When one thinks of organized criminal activity, it is often unsavory activities involving trafficking of some form, but fraudulent web traffic is rapidly growing as a high reward, low risk, low effort criminal pursuit. Last year, the World Federation of Advertisers (WFA) concluded that within a decade, online advertising fraud is likely to be the second most lucrative criminal activity, trailing only opiate and cocaine trafficking.
The WFA projected web advertising to be a half trillion-dollar industry in 2025 and then projected a 10 percent fraud rate, arriving at $50 billion as the economic impact of fraudulent activity. Ad fraud is not only parasitic theft, but a source of easy funds for organized crime, terrorist groups and hackers.
When Hewlett Packard Enterprises evaluated various forms of hacking across two dimensions (Payout Potential versus Effort and Risk), ad fraud was the clear winner across both dimensions, easily beating out extortion, credit card fraud, IP theft and other fraudulent activities. It is clear that increasing the difficulty in carrying out fraudulent activities and/or reducing the economic benefit of a fraudulent activity is imperative if we are to deter the bad actors.

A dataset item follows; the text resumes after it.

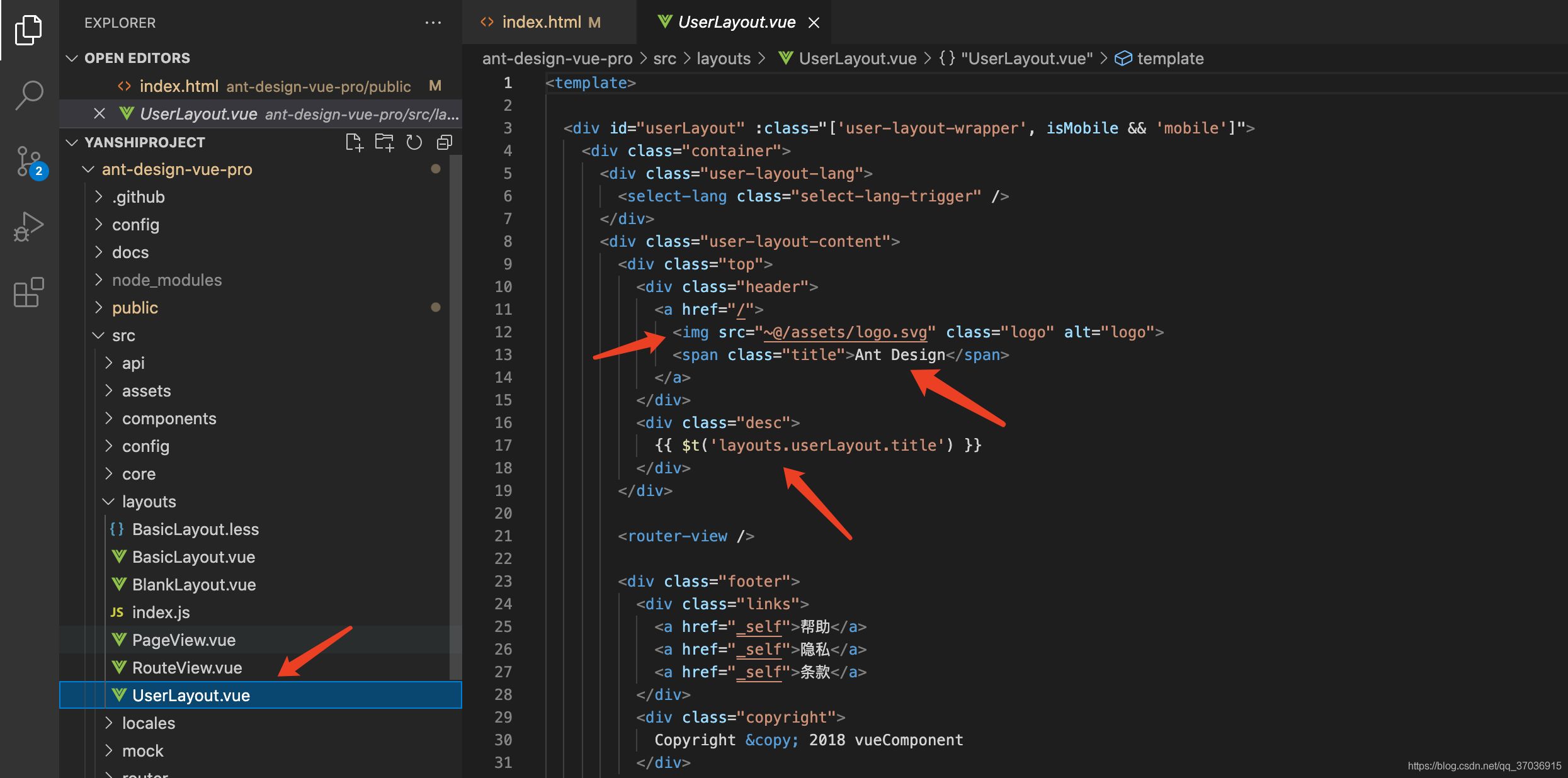This screenshot has width=1568, height=778.
Task: Collapse all folders in explorer
Action: tap(444, 143)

As advertising has shifted to programmatic advertising and real-time bidding, the increase in volume of transactions made possible by these technologies inadvertently make it relatively easier to carry out fraudulent activities. The advertising industry needs to adopt a series of strategies which help combat fraud and ensure digital advertising is both legitimate and brand safe.
Not only does online advertising fraud represent a deadweight loss to advertisers, but it can result in brand harm when advertising is placed next to objectionable content or malvertising. In a recent study, nearly 70% of respondents said brand safety has become more important to their businesses. With programmatic marketing, advertisers are looking to ensure that ads will be displayed on brand safe networks, not “fake news” sites with fringe or hateful content.

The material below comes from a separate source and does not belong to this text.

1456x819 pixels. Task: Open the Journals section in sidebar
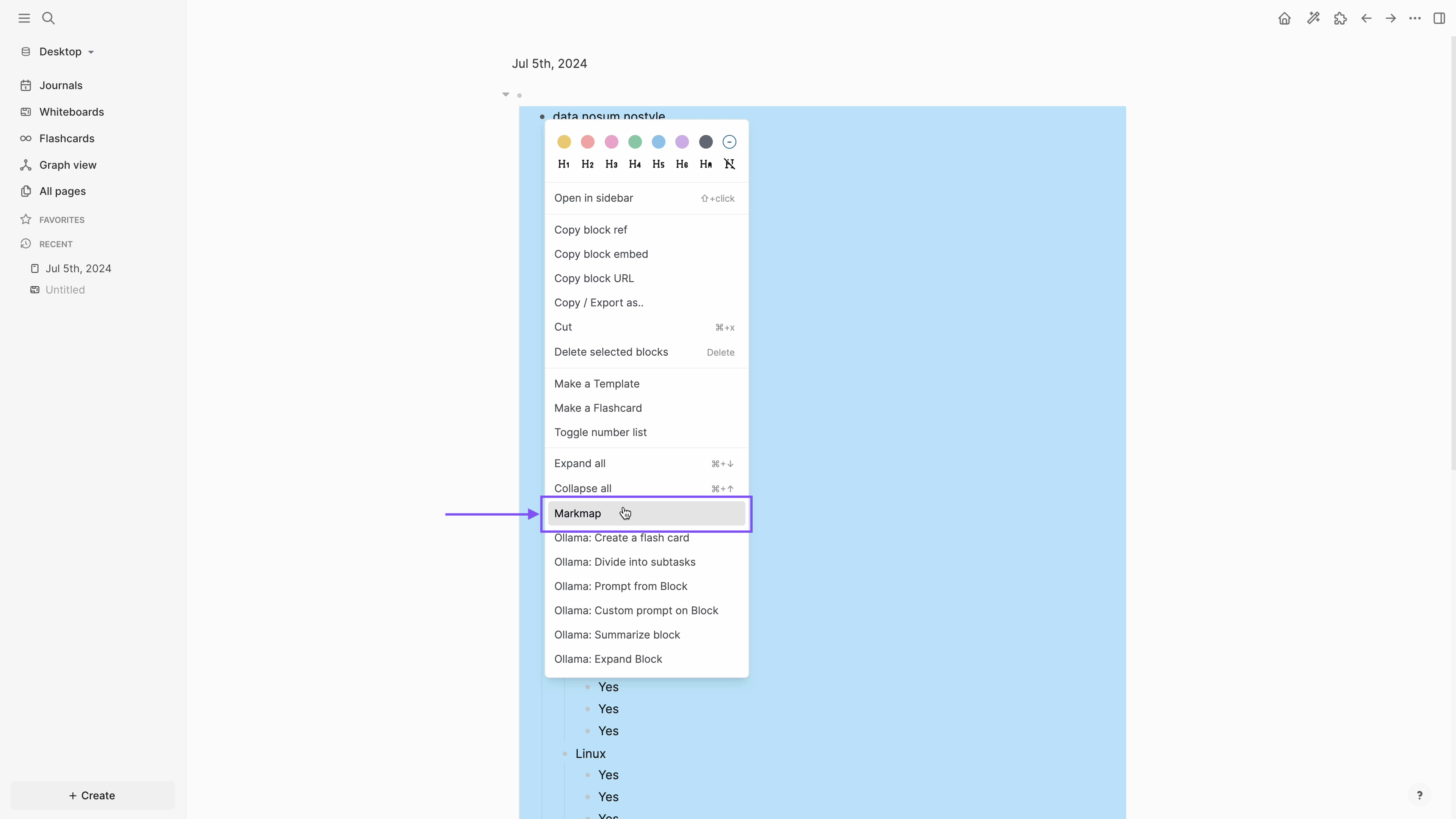click(x=61, y=85)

“The challenge is to have transparency around who your partners are to make sure that they’re legitimate actors, to make sure your ads are on appropriate content,” said Michael Zaneis, CEO, Trustworthy Accountability Group (TAG). “Then make sure that real humans are seeing your ads and not nonhuman, fraudulent traffic.”
TAG provides an industry “white pages” for advertisers, helping authenticate over 200 advertising companies across 20 countries.
While TAG offers a whitelisting mechanism, another strategy for reducing advertising fraud is referencing IP address blacklists which block advertising revenue from being directed to criminals. TAG has also developed a fraudulent traffic list of 65 million IP addresses sourced from 12 to 15 major ad platforms each month. This blacklist allows the industry to collectively fight fraud through shared intelligence.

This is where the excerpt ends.